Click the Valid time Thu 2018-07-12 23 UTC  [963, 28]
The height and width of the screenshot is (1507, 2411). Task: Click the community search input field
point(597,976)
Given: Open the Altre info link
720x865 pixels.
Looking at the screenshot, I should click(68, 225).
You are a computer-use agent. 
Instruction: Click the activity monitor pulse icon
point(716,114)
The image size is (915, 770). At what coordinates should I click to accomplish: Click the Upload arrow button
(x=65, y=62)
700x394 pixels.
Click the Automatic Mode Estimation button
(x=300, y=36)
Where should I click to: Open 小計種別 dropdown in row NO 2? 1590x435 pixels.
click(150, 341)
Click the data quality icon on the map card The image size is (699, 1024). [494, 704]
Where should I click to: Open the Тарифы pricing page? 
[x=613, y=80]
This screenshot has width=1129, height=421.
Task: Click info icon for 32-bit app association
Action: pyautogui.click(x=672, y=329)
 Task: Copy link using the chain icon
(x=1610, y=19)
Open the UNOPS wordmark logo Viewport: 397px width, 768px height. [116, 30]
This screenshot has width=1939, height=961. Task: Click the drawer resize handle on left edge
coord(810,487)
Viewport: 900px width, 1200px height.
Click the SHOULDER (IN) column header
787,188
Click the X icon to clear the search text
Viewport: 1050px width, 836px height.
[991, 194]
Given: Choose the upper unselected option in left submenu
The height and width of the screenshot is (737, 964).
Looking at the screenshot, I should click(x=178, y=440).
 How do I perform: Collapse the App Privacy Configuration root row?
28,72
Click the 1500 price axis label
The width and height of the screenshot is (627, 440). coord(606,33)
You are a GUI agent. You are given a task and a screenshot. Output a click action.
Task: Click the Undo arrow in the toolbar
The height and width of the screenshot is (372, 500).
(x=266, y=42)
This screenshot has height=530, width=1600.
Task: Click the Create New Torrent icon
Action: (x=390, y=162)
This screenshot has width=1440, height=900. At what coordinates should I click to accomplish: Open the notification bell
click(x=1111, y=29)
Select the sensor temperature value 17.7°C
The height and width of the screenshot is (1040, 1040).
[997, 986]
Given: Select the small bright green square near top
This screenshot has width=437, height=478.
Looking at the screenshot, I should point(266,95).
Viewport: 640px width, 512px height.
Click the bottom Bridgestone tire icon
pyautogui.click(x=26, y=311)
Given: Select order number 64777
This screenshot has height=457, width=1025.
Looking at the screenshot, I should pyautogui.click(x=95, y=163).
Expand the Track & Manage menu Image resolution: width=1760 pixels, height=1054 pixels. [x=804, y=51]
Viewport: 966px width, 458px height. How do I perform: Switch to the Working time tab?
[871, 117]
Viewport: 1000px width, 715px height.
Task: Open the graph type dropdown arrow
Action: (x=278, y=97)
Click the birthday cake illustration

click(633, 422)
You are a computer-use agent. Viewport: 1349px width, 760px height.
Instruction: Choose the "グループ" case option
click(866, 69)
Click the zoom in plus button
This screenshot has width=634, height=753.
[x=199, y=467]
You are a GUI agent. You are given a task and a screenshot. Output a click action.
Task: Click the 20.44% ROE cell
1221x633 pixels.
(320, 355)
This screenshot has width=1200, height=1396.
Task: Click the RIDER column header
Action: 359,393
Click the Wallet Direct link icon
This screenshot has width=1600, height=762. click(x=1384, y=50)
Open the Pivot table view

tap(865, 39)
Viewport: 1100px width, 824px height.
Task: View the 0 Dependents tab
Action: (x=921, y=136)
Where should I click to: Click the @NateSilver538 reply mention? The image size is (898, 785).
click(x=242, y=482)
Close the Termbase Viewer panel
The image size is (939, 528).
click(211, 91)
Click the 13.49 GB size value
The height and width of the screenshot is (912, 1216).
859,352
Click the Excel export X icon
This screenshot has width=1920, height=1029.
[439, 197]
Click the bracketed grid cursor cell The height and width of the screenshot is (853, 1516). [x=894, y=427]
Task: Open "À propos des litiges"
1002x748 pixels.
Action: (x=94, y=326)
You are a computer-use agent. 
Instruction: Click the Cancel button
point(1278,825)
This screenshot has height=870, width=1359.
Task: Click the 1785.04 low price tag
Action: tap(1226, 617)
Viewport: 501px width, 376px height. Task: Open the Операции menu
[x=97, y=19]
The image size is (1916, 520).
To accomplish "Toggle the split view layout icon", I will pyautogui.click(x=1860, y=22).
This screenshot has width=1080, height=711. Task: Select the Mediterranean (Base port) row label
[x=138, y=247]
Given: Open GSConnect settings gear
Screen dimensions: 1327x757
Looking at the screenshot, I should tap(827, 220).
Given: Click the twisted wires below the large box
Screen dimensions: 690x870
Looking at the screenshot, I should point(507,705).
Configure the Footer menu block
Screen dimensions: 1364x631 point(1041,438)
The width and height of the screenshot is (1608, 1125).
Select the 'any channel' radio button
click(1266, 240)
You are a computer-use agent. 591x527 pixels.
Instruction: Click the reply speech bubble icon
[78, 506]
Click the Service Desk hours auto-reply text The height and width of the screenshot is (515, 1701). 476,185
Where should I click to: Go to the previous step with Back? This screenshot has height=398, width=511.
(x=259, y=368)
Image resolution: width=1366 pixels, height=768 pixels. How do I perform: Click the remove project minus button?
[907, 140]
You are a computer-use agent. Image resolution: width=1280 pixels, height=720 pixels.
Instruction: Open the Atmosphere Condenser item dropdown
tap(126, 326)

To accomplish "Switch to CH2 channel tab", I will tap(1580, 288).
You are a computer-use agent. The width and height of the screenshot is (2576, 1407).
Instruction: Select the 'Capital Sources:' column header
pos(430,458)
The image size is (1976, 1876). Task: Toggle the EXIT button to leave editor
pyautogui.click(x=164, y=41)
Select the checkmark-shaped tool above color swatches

- **ASSIGNED TASK**:
Above are the records; print exactly the lines from the line with "Expand the Track" to the line with "You are a computer-use agent. Viewport: 1349px", including both, and nothing else.

- **YOUR SOLUTION**:
Expand the Track & Manage menu Image resolution: width=1760 pixels, height=1054 pixels. [x=804, y=51]
Viewport: 966px width, 458px height. How do I perform: Switch to the Working time tab?
[871, 117]
Viewport: 1000px width, 715px height.
Task: Open the graph type dropdown arrow
Action: (x=278, y=97)
Click the birthday cake illustration

click(633, 422)
You are a computer-use agent. Viewport: 1349px width, 760px height.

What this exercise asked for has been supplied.